Ledger Appoints John Andrews as CFO and Expands Into New York With Fresh Office
TL;DR:
Ledger appointed John Andrews, former head of capital markets at Circle, as its new CFO to drive its institutional expansion.
The company opened an office in New York as part of a multi-million dollar investment, focusing on its Enterprise division.
Ledger is exploring a potential U.S. IPO that could value it at over $4 billion, with Goldman Sachs, Barclays, and Jefferies as advisors.
Ledger appointed John Andrews as its new Chief Financial Officer and opened an office in New York, two moves aimed at strengthening its position in the U.S. institutional market. Andrews joins from Circle, where he served as head of capital markets and investor relations, and brings more than 25 years of experience in corporate finance and financial services.

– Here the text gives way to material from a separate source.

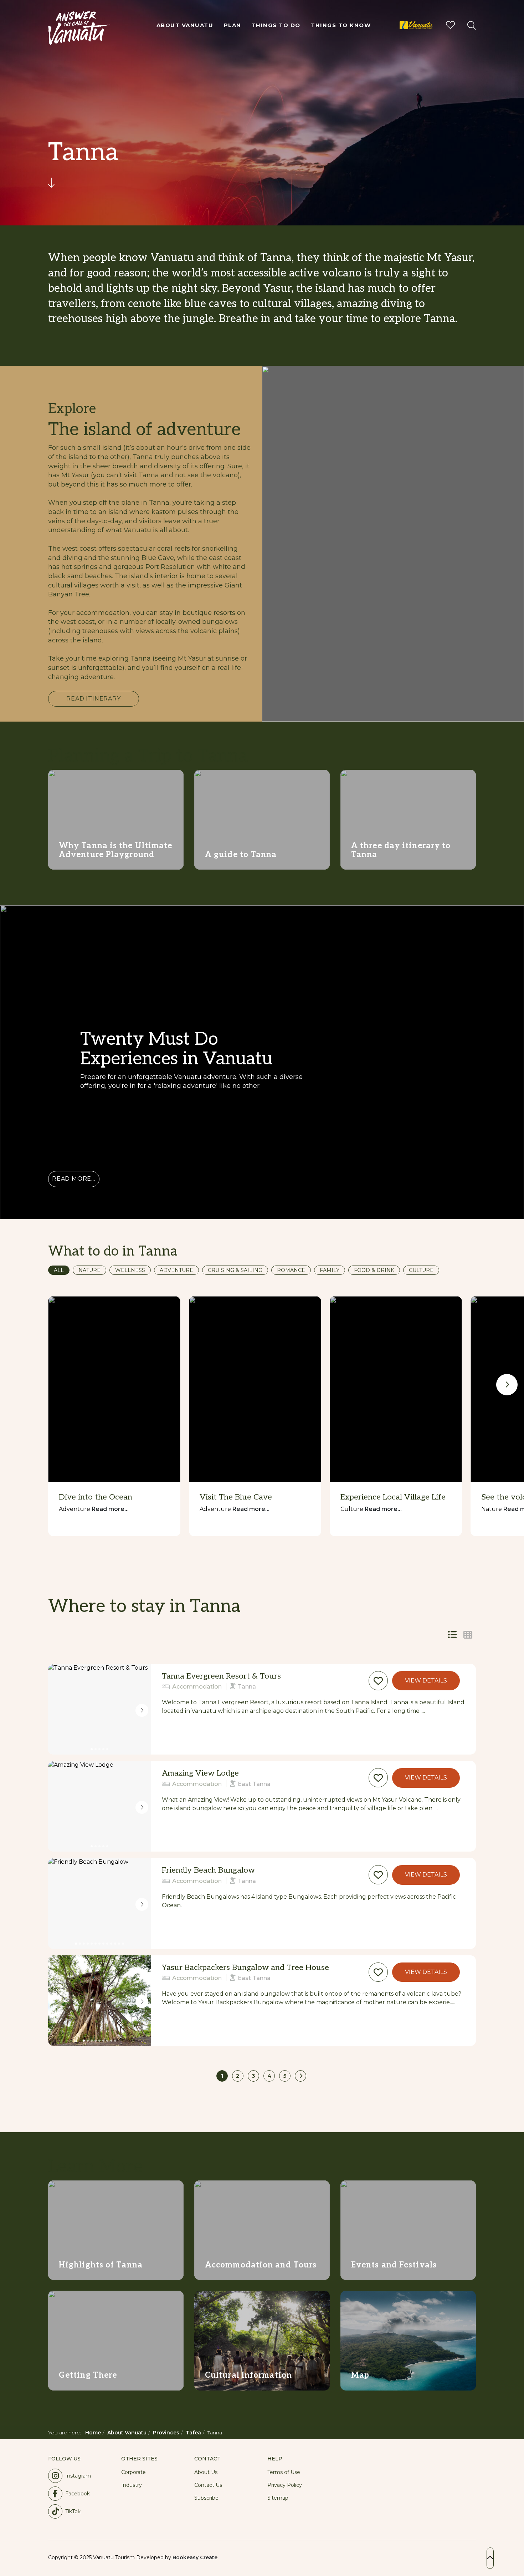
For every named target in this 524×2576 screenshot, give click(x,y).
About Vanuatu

The company stated in a press release that Andrews’ appointment is intended to sustain the next phase of growth, with emphasis on deepening ties with banks, asset managers, custodians, and stablecoin issuers. CEO Pascal Gauthier noted that Andrews brings “the institutional rigor and financial leadership needed to scale the company’s global vision,” highlighting his experience at the intersection of traditional finance and digital assets.
Ledger Will Create Dozens of New Jobs
The new New York office is part of a multi-million dollar investment designed to serve as a strategic hub for Ledger Enterprise, the division focused on institutional clients. The firm announced the creation of dozens of jobs in enterprise and marketing roles, in response to growing demand for digital asset infrastructure.
The company disclosed that it currently secures more than 30% of U.S. dollar-denominated stablecoins held by retail investors, and that it safeguards more than 20% of the world’s crypto assets. Founded in 2014, Ledger has sold over 8 million devices across more than 165 countries and reported triple-digit revenues in millions of euros during 2025.
A Possible IPO
Ledger is considering a potential initial public offering in the United States. According to a January report by the Financial Times, the company reportedly hired Goldman Sachs, Barclays, and Jefferies as advisors for a potential listing that could value it at more than $4 billion. The plans have not been confirmed and remain subject to change.